Problem splitting custom dataset in train/test data and taking the right Dataloaders

Lenn · May 5, 2019, 1:08pm

Hi,
Im trying to load my custom dataset correctly using Dataset and Dataloaders

Splitting custom dataset in train/test data and creating train/test Dataloader does not pass the attributes of my dataset.

Based on the class CUSTOM_Dataset I can have access to the attributes of the DATASET created.
It works fine!

DATASET.values
DATASET.label_1
DATASET.label_2

Splitting with torch.utils.data.random_split, creates 2 sets that don’t inherit attributes from CUSTOM_Dataset.
I want to be able to play with the test_set created on last line of code. Having access to:

test_set.values
test_set.label_1
test_set.label_2

is important. But i get the Error:

>             AttributeError: 'Subset' object has no attribute 'values'

I can create empty lists and iterate over test_set and extract features
→ for i,_,_ in test_set:blah bblah , But this is very annoying.

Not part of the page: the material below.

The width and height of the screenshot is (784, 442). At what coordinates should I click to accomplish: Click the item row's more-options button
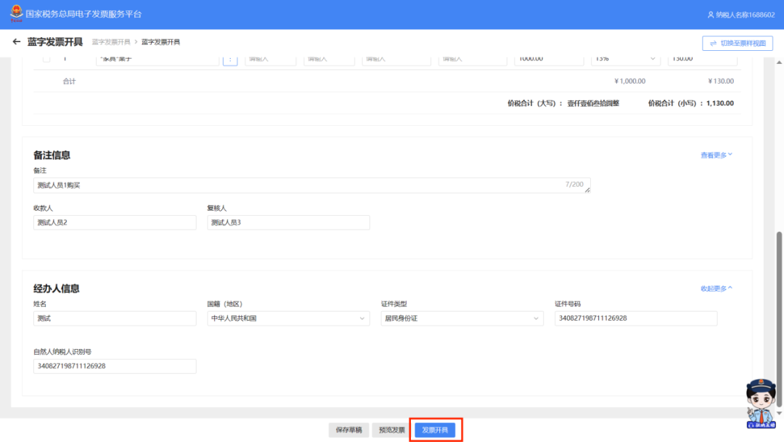coord(230,59)
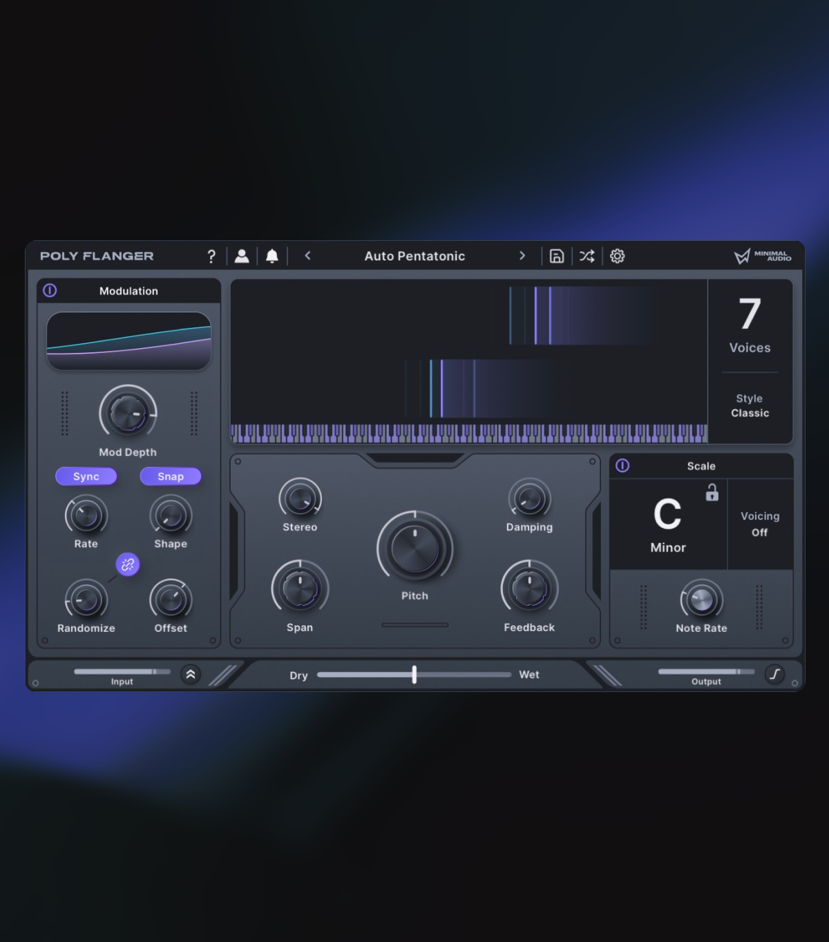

I also have the same problem with train_loader, TEST_loader.

import torch
from torch.utils.data import Dataset, DataLoader 

class CUSTOM_Dataset( Dataset ):
    def __init__(self, values, label_1, label_2, transform=None):
        # torch.tensor() always copies data.
        # If you have a NumPy ndarray and want to avoid a copy, use torch.from_numpy().      
        self.values = torch.from_numpy(values).float()
        self.label_1 = torch.from_numpy(label_1).int()
        self.label_2 = torch.from_numpy(label_2).int()
        self.transform = transform
        
    def __getitem__(self, index):
        x = self.values[index]
        y1 = self.label_1[index]
        y2 = self.label_2[index]
        if self.transform:
            x = self.transform(x)
        
        return x, y1, y2
    
    def __len__(self):
        return len(self.values)
    
# Setup Pytorch dataloaders                                         
def setup_data_loaders( dataset, batchsize ):
    '''Separate 80/20 the dataset  
    Return: train/TEST loader , test set'''
    test_size = len(dataset) - train_size
    train_set, test_set = torch.utils.data.random_split( dataset, [train_size, test_size] )                                                                               
    train_loader = DataLoader( train_set, 
                        batch_size=batchsize, 
                        shuffle=True,                                               
                        num_workers=0, 
                        pin_memory=False )  # Running on CPU
    
    TEST_loader = DataLoader( test_set, 
                        batch_size=batchsize, 
                        shuffle=True,                                               
                        num_workers=0, 
                        pin_memory=False)  # Running on CPU
    return(train_loader,TEST_loader, test_set )

#Creating the dataset
DATASET = CUSTOM_Dataset( values, label_1 ,label_2)   
# GET train/test  Dataloaders  and test set 
train_loader, TEST_loader, test_set = setup_data_loaders( DATASET, 500 )

Oli · May 6, 2019, 1:56pm

Hello there. If you can split your values before creating the CUSTOM_Dataset you can create one CUSTOM_Dataset and one dataloader for train and test respectively. The splitting of values should be straightforward if it’s a numpy array. You can use numpy.random.choice(...) numpy.split() or sklearn train_test_split

Would that work for you?